Pandemic blog 18: The Wisconsin Idea

The Wisconsin Idea: the boundaries of the university are the boundaries of the state. They drill this into you right when you are arrive; that we are not just here to teach things to the 18-22-year-olds in the room with us, but to contribute to the advancement of the state as a whole. Then after a while you start to realize it’s not just a slogan; it’s the actual value system of the institution.
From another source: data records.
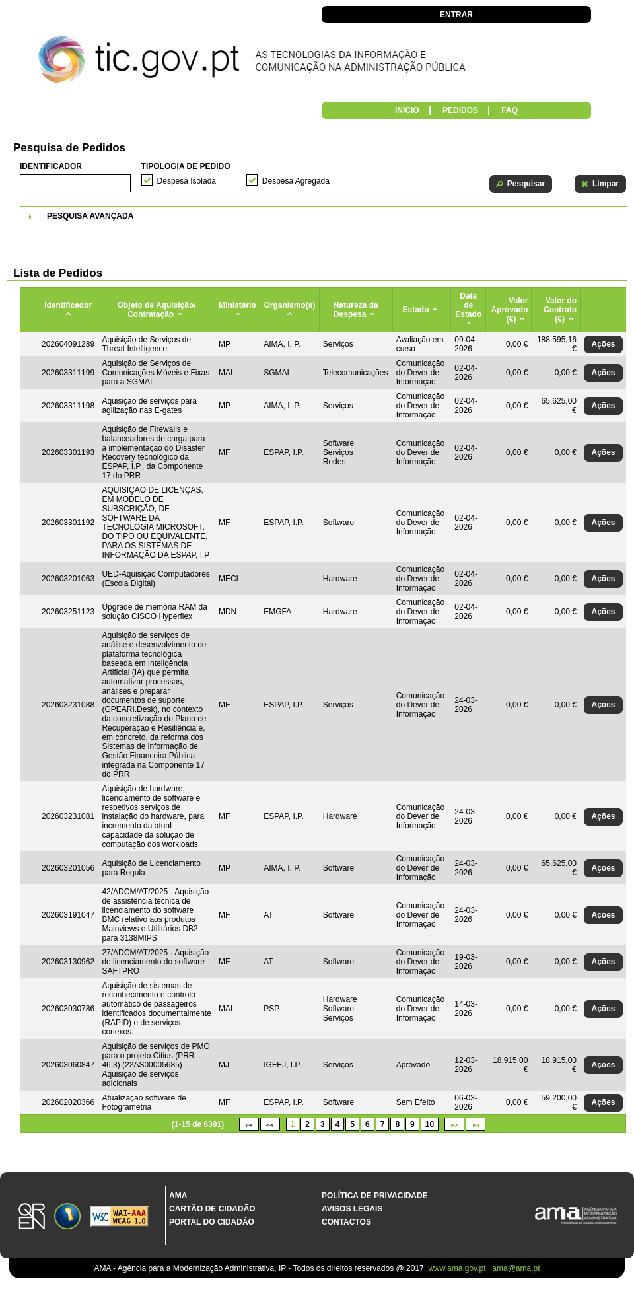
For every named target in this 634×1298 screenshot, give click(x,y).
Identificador (51, 166)
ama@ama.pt (516, 1268)
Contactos (346, 1222)
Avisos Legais (352, 1208)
I’ve been seeing it this last month. UW-Madison faculty members are doing swift and amazing work, sometimes visibly, sometimes behind the scenes. Not me, really. It’s not a time for pure math. But my colleagues! Song Gao from geography made this dashboard showing changes in mobility by county based on cellphone tracking data. Colleagues in statistics and engineering worked with the state government to pin down exactly what was meant by “14 days of decline in cases,” one of our criteria to start opening businesses. Speaking of opening businesses, Noah Williams from economics and his team at the Center for Research on the Wisconsin Economy (caw!) wrote a report about the economic costs of the pandemic to the state and the ways we might go about opening more businesses, balancing production and safety. A friend at the med school is collecting blood from recovered patients so we can start to see how antibody levels relate to time since recovery. Thomas Friedrich from veterinary pathology is studying the genomes of viral samples around Wisconsin to understand how the disease is moving within the state. (It turns out that viruses, just like people, don’t actually move between Milwaukee and Madison that much.) My colleague/neighbor Mike Wagner from journalism just launched COVID-19 Wisconsin Connect, to foster discussion among the general public of what we’re going through. And the UW Library is working to document and archive the experience of the campus and the state during the pandemic, because we think we’ll remember exactly how this was, but we probably won’t. The Library will.